■ Instructions for the task
Rewrite the data below, replacing every instance of "street label" with "street name" and keeping everything else unchanged. Omit the pictures from your version.

■ Collected data entries
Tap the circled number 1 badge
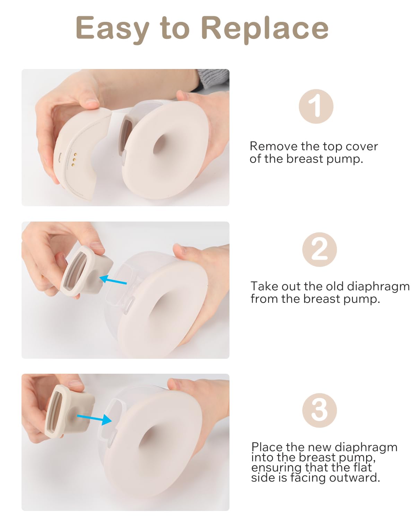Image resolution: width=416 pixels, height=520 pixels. click(x=316, y=106)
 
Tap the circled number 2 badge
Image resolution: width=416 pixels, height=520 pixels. click(x=319, y=249)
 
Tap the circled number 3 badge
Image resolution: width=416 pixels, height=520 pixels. click(x=319, y=410)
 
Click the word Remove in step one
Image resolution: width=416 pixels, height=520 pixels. click(x=274, y=146)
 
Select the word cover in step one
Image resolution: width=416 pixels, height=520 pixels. click(x=362, y=146)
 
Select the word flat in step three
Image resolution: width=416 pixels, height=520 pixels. click(x=362, y=467)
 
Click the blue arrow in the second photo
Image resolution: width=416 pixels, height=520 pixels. click(x=113, y=280)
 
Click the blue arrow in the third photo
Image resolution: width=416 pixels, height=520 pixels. click(x=94, y=419)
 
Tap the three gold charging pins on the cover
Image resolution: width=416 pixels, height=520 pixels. click(x=74, y=159)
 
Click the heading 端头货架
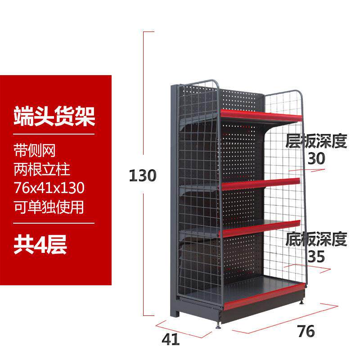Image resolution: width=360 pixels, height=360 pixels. [54, 116]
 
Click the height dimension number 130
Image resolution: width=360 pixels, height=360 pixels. [142, 175]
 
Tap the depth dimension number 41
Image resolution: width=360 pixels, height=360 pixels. [170, 339]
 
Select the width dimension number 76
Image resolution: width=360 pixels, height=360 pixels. [306, 332]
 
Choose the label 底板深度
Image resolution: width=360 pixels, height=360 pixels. [316, 240]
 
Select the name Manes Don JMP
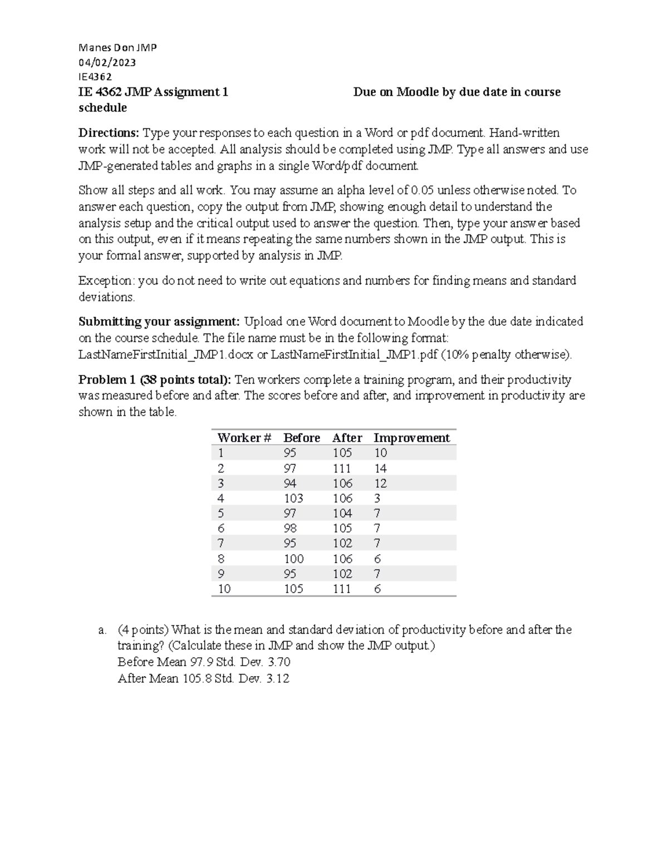click(x=117, y=48)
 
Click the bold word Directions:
click(x=109, y=133)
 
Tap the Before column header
click(x=301, y=438)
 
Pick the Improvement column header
click(x=411, y=438)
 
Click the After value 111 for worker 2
click(x=342, y=468)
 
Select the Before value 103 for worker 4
click(x=293, y=499)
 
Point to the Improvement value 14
click(x=380, y=468)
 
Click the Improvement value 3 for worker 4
click(x=377, y=499)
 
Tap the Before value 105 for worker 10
click(x=293, y=589)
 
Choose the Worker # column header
click(x=244, y=438)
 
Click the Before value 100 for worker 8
click(x=293, y=559)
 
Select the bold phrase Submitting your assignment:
click(x=159, y=322)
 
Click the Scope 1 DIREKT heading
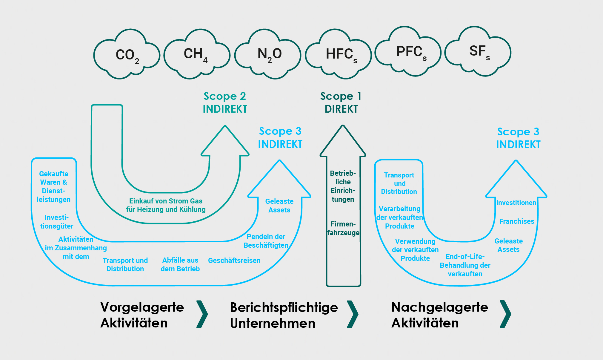pos(341,102)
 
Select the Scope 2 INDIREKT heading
pos(225,102)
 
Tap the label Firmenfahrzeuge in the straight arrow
pos(343,228)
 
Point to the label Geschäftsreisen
pos(234,261)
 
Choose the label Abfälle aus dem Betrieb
pos(180,265)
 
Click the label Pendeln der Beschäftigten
pos(266,241)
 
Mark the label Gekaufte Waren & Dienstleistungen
pos(54,186)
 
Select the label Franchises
pos(516,221)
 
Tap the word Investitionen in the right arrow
pos(516,203)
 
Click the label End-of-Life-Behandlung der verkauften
pos(465,265)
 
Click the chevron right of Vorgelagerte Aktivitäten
pos(202,314)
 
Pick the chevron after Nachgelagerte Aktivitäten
pos(505,314)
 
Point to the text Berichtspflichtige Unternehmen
pos(284,315)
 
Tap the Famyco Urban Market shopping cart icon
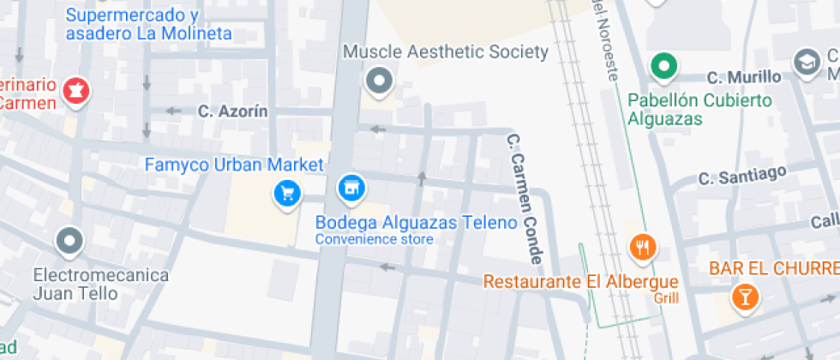pos(287,192)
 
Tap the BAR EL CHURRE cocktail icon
pos(744,297)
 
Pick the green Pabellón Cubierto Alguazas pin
pos(663,65)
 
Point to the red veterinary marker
pos(76,89)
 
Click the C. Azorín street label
pos(232,111)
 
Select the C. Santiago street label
pos(742,176)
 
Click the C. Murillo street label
pos(747,77)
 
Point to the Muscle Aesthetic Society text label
pos(445,52)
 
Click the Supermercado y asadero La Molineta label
pos(148,25)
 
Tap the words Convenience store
pos(375,239)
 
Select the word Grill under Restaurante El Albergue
pos(665,298)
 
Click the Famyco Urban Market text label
pos(234,165)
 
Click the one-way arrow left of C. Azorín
pos(174,111)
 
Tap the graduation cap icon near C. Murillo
pos(806,62)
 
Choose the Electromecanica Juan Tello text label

■ Result of the task
Tap the circled number 1 badge
Image resolution: width=416 pixels, height=520 pixels. click(x=316, y=106)
 
Tap the circled number 2 badge
Image resolution: width=416 pixels, height=520 pixels. click(x=319, y=249)
 
Tap the circled number 3 badge
Image resolution: width=416 pixels, height=520 pixels. click(x=319, y=410)
 
Click the word Remove in step one
Image resolution: width=416 pixels, height=520 pixels. click(x=274, y=146)
 
Select the word cover in step one
Image resolution: width=416 pixels, height=520 pixels. click(x=362, y=146)
 
Select the word flat in step three
Image resolution: width=416 pixels, height=520 pixels. click(x=362, y=467)
 
Click the blue arrow in the second photo
Image resolution: width=416 pixels, height=520 pixels. click(x=113, y=280)
 
Click the blue arrow in the third photo
Image resolution: width=416 pixels, height=520 pixels. click(x=94, y=419)
 
Tap the three gold charging pins on the cover
Image resolution: width=416 pixels, height=520 pixels. click(x=74, y=159)
 
Click the heading 端头货架
Image resolution: width=360 pixels, height=360 pixels. [54, 116]
 
Click the height dimension number 130
Image resolution: width=360 pixels, height=360 pixels. [142, 175]
 
Tap the depth dimension number 41
Image resolution: width=360 pixels, height=360 pixels. [170, 339]
 
Select the width dimension number 76
Image resolution: width=360 pixels, height=360 pixels. [306, 332]
 
Choose the label 底板深度
Image resolution: width=360 pixels, height=360 pixels. [316, 240]
 
Select the name Manes Don JMP
click(x=117, y=48)
 
Click the bold word Directions:
click(x=109, y=133)
 
Tap the Before column header
click(x=301, y=438)
 
Pick the Improvement column header
click(x=411, y=438)
 
Click the After value 111 for worker 2
click(x=342, y=468)
 
Select the Before value 103 for worker 4
click(x=293, y=499)
 
Point to the Improvement value 14
click(x=380, y=468)
 
Click the Improvement value 3 for worker 4
click(x=377, y=499)
 
Tap the Before value 105 for worker 10
click(x=293, y=589)
 
Choose the Worker # column header
click(x=244, y=438)
 
Click the Before value 100 for worker 8
click(x=293, y=559)
 
Select the bold phrase Submitting your assignment:
click(x=159, y=322)
 
Click the Scope 1 DIREKT heading
pos(341,102)
 
Select the Scope 2 INDIREKT heading
pos(225,102)
 
Tap the label Firmenfahrzeuge in the straight arrow
pos(343,228)
 
Point to the label Geschäftsreisen
pos(234,261)
 
Choose the label Abfälle aus dem Betrieb
pos(180,265)
 
Click the label Pendeln der Beschäftigten
pos(266,241)
 
Mark the label Gekaufte Waren & Dienstleistungen
pos(54,186)
 
Select the label Franchises
pos(516,221)
 
Tap the word Investitionen in the right arrow
pos(516,203)
 
Click the label End-of-Life-Behandlung der verkauften
pos(465,265)
 
Click the chevron right of Vorgelagerte Aktivitäten
pos(202,314)
 
Pick the chevron after Nachgelagerte Aktivitäten
pos(505,314)
 
Point to the text Berichtspflichtige Unternehmen
pos(284,315)
 
Tap the Famyco Urban Market shopping cart icon
pos(287,192)
 
Tap the BAR EL CHURRE cocktail icon
pos(744,297)
 
Pick the green Pabellón Cubierto Alguazas pin
pos(663,65)
 
Point to the red veterinary marker
pos(76,89)
 
Click the C. Azorín street name
pos(232,111)
 
Select the C. Santiago street name
pos(742,176)
 
Click the C. Murillo street name
pos(747,77)
 
Point to the Muscle Aesthetic Society text label
pos(445,52)
 
Click the Supermercado y asadero La Molineta label
pos(148,25)
 
Tap the words Convenience store
pos(375,239)
 
Select the word Grill under Restaurante El Albergue
pos(665,298)
 
Click the Famyco Urban Market text label
pos(234,165)
 
Click the one-way arrow left of C. Azorín
pos(174,111)
 
Tap the graduation cap icon near C. Murillo
pos(806,62)
 
Choose the Electromecanica Juan Tello text label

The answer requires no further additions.